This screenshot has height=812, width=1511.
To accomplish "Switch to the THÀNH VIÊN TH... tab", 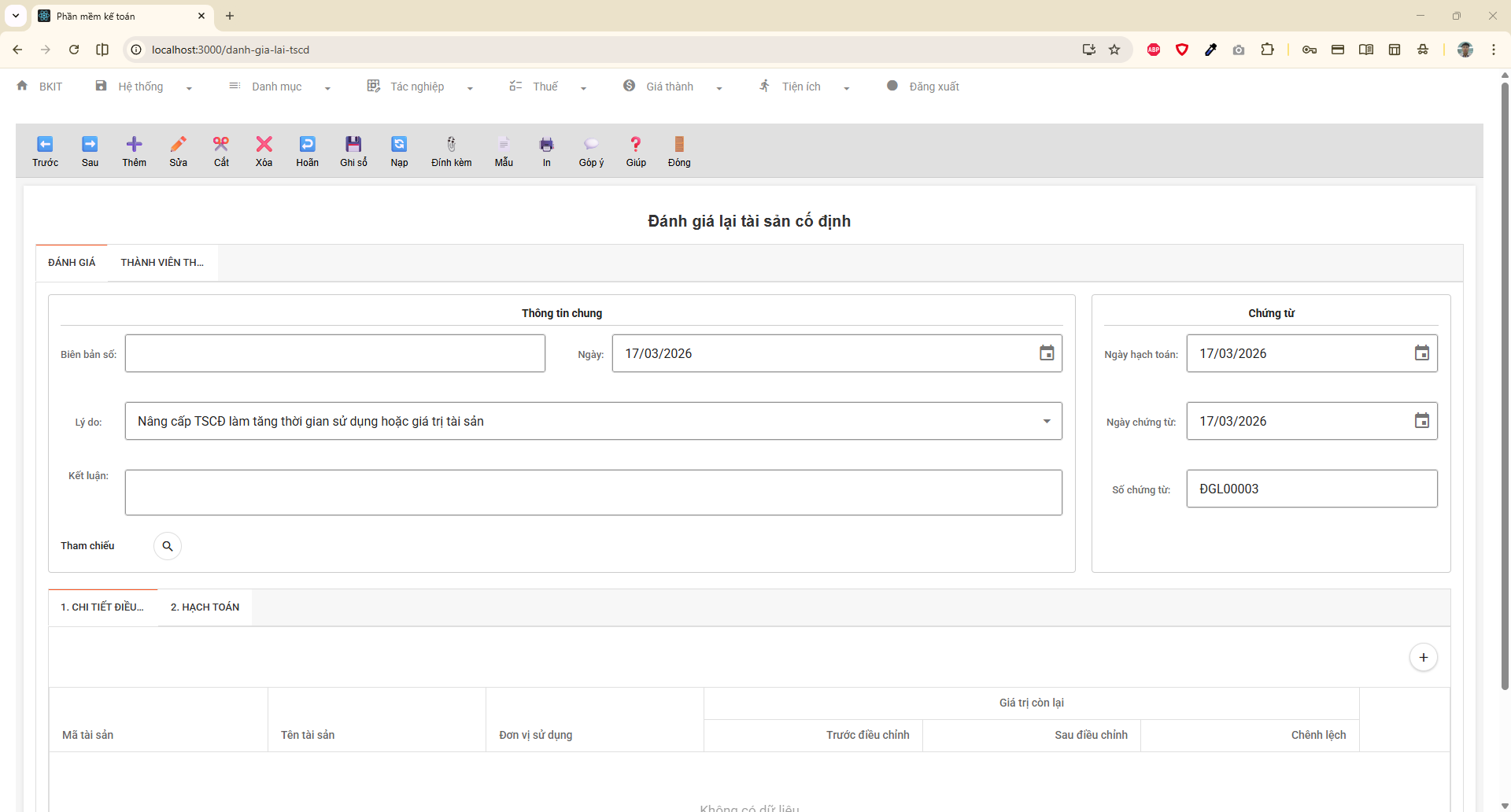I will [162, 263].
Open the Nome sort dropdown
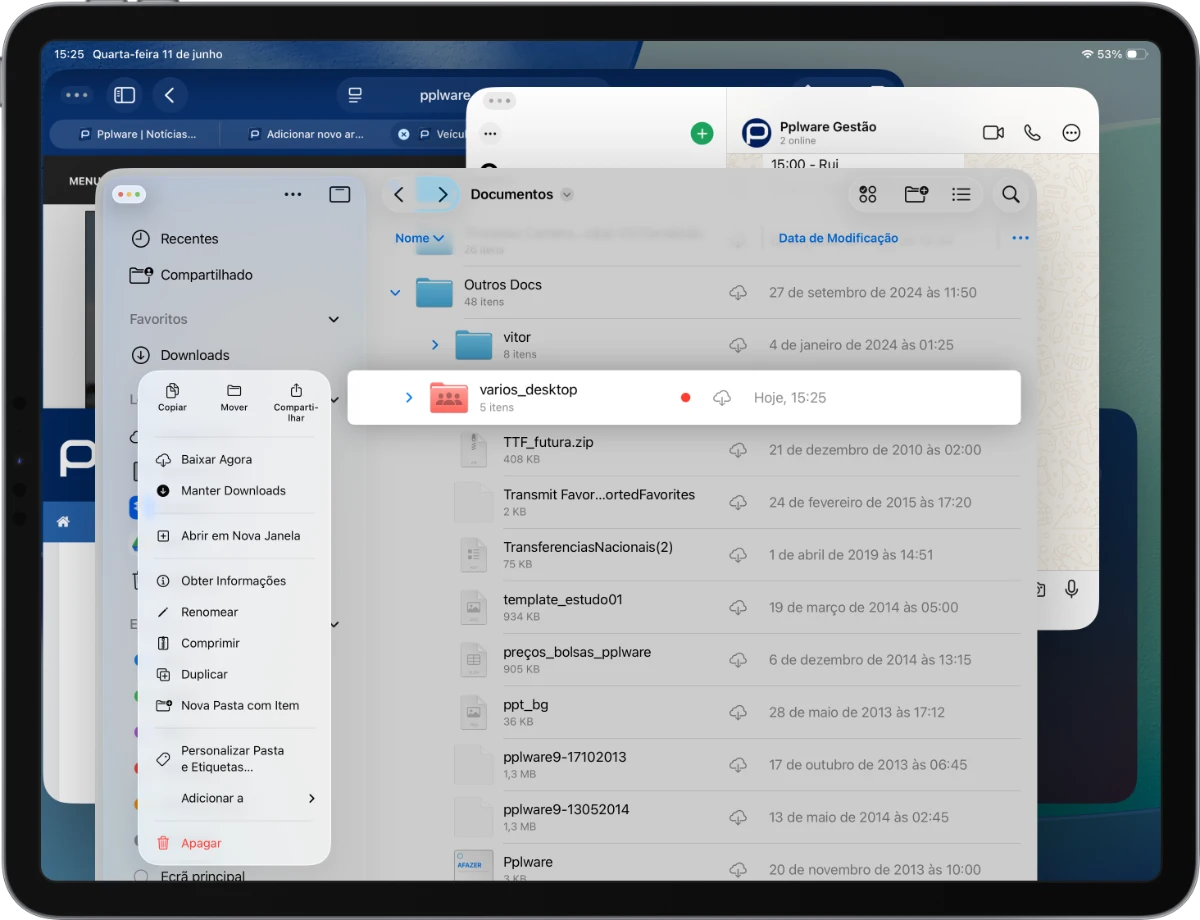This screenshot has height=920, width=1200. coord(419,238)
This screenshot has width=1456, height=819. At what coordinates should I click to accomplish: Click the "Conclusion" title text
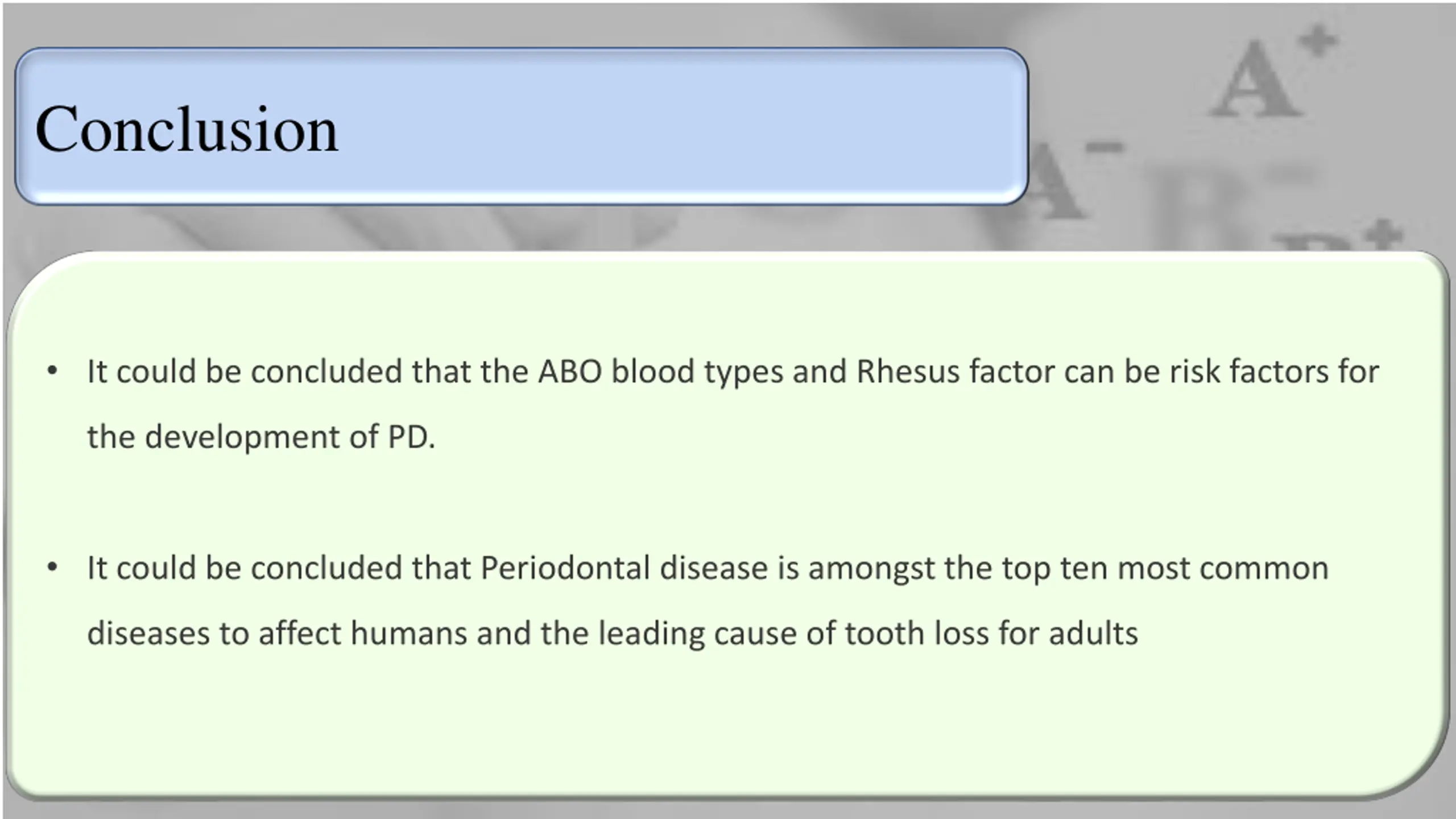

EXERCISE: Final task for the records above: print exactly the lines from the one that contains "Open the Nome sort dropdown" through the last line, both ends included, pictures excluded.

EXPECTED OUTPUT:
Open the Nome sort dropdown
This screenshot has height=920, width=1200. coord(419,238)
This screenshot has width=1456, height=819. At what coordinates should I click to accomplish: Click the "Conclusion" title text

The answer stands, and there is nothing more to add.